28) La misma expresión en Adm 1,21.

29) Como hace notar San Buenaventura, se obtuvo la autorización en Roma (LM 10,7). Entonces era muy raro el privilegio de poder celebrar la misa en altar portátil, es decir, la misa no «parroquial».

30) Dice Bartolomé de Pisa que Francisco no quiso recibir el sacerdocio por humildad. San Benito, que era diácono, ejerció un gran influjo sobre el Poverello (cf. Bihl). El P. Callebaut compara de forma muy instructiva los textos en que San Francisco emplea la segunda persona para dirigirse a sus hermanos sacerdotes, pero pasa a la primera persona cuando se refiere a obligaciones que comparte el diácono: distribución del cuerpo del Señor, cuidado de los vasos sagrados, respeto a las palabras del evangelio, etc. A propósito de San Francisco no-sacerdote se refiere una anécdota que nos daría la razón por la que el Santo no quiso ordenarse: un día que Francisco oraba en el convento de Vicalvi (cerca del Monte Casino), «se le apareció un ángel llevando en la mano una ampolla que contenía agua transparente: "Mira, Francisco -le dijo el ángel-, ¡así ha de ser quien desea dar a los hombres el cuerpo y la sangre de Cristo!" El Santo, en su humildad, pensó que no podría jamás alcanzar tan alta perfección y renunció al sacerdocio» (E. Male; V. Facchinetti).

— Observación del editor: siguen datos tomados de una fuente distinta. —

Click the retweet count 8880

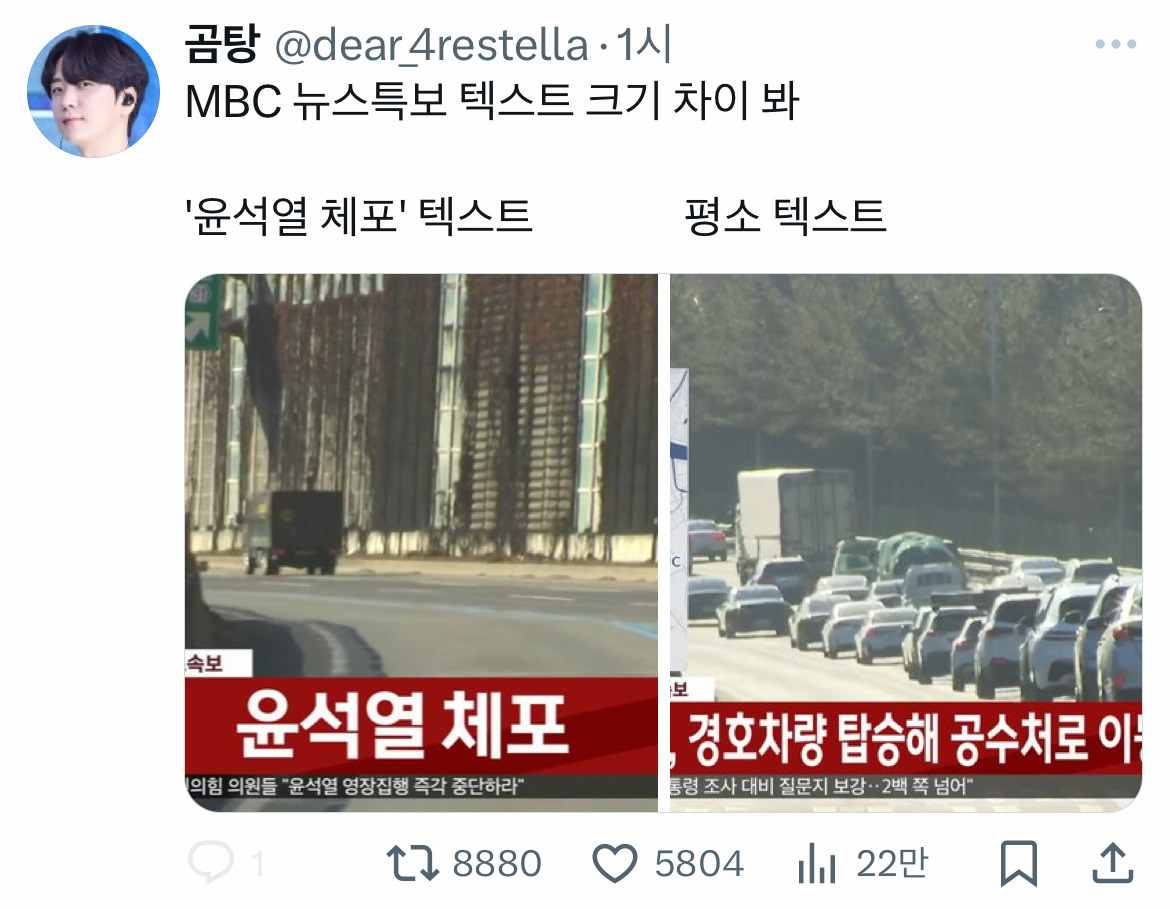tap(497, 863)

31) El mismo Juan de Greccio (LM 10,7).

32) La significación de un hecho encierra tanto valor como su realidad histórica. También para San Buenaventura queda acreditada esta visión por la santidad del testigo y comprobada por los milagros que siguieron.

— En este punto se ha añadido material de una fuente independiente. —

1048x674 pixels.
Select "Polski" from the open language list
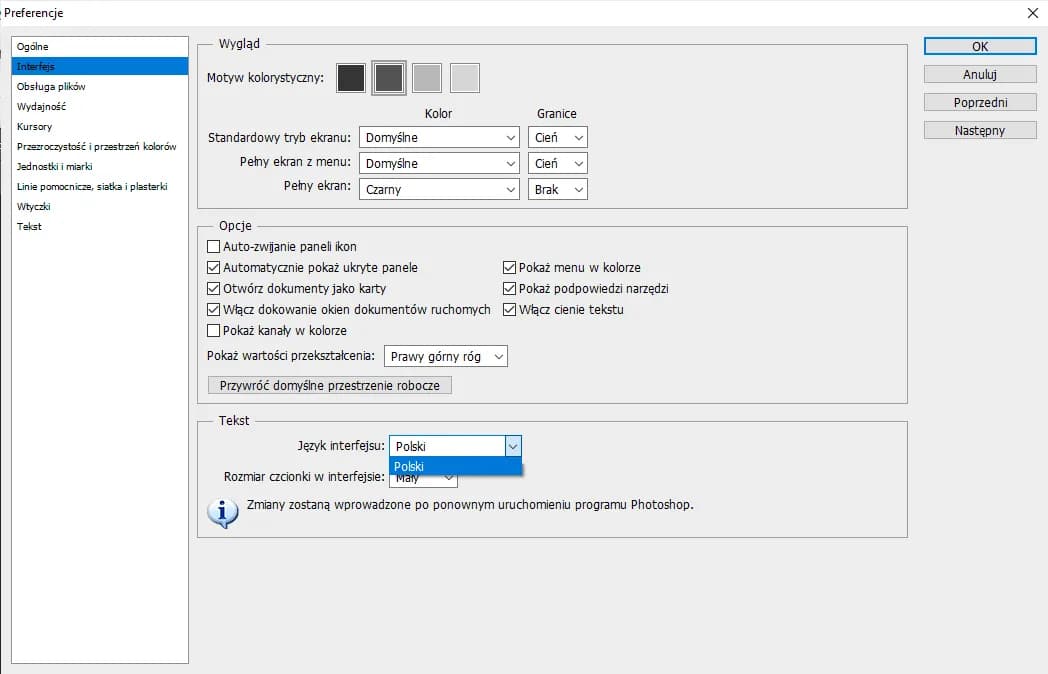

33) «Sobre el fondo de esta capilla se ve un hermoso fresco, de autor desconocido, que representa toda la escena que tuvo lugar aquella noche memorable del 24 de diciembre de 1223. El profesor Lanzi afirma que, para la iconografía del belén franciscano, esta pintura constituye un documento de una importancia extraordinaria, y que, desde este punto de vista, su interés es superior al de las representaciones que de esta misma escena nos han dejado Giotto y Benozzo Gozzoli en las iglesias franciscanas de Asís y de Montefalco» (Cavanna, o.c., p.212).